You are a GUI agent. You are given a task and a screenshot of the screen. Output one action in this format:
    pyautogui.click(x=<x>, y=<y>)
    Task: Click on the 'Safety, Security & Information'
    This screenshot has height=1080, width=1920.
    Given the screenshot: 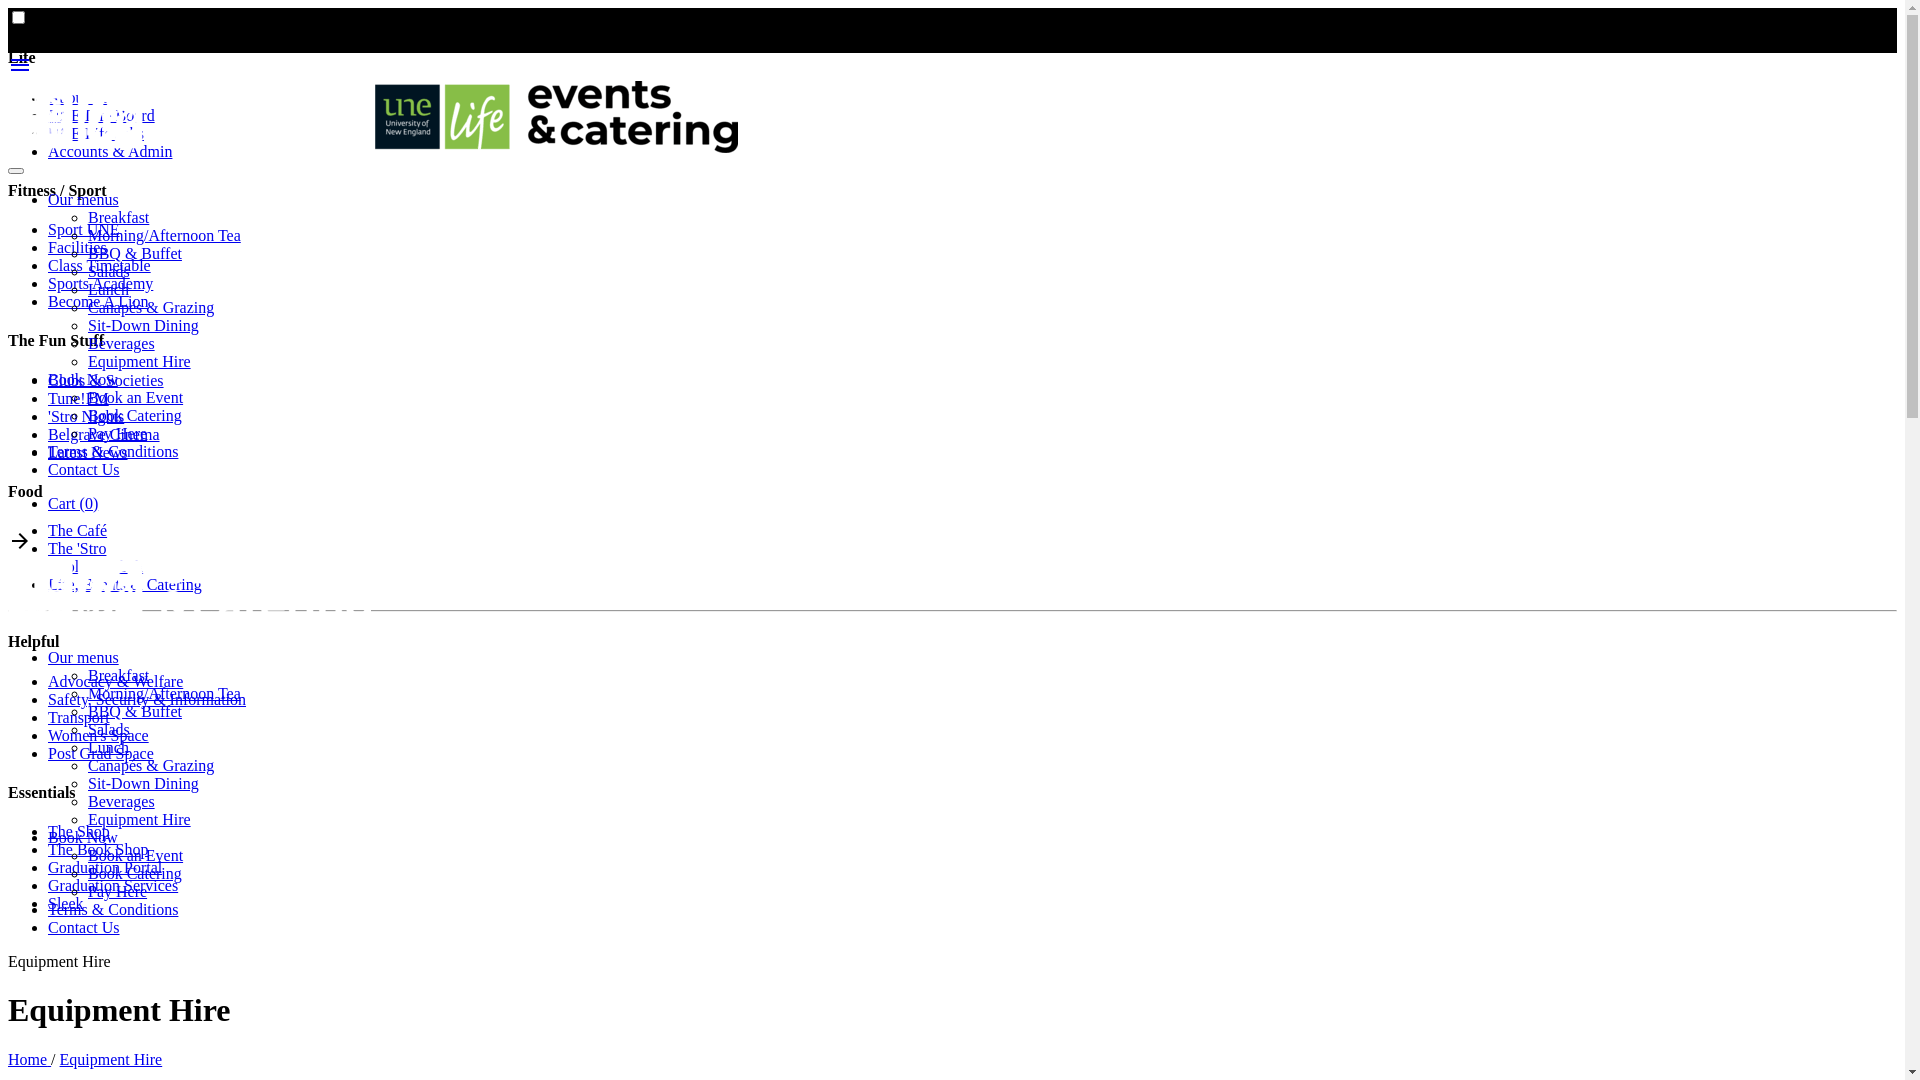 What is the action you would take?
    pyautogui.click(x=146, y=698)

☆ ☆ ☆ ☆ ☆ ☆ ☆

→ Work to do
Please repeat the records above word for word, from the first line through the line containing "This screenshot has", with both of those lines included.

→ Exercise answer
You are a GUI agent. You are given a task and a screenshot of the screen. Output one action in this format:
    pyautogui.click(x=<x>, y=<y>)
    Task: Click on the 'Safety, Security & Information'
    This screenshot has height=1080, width=1920.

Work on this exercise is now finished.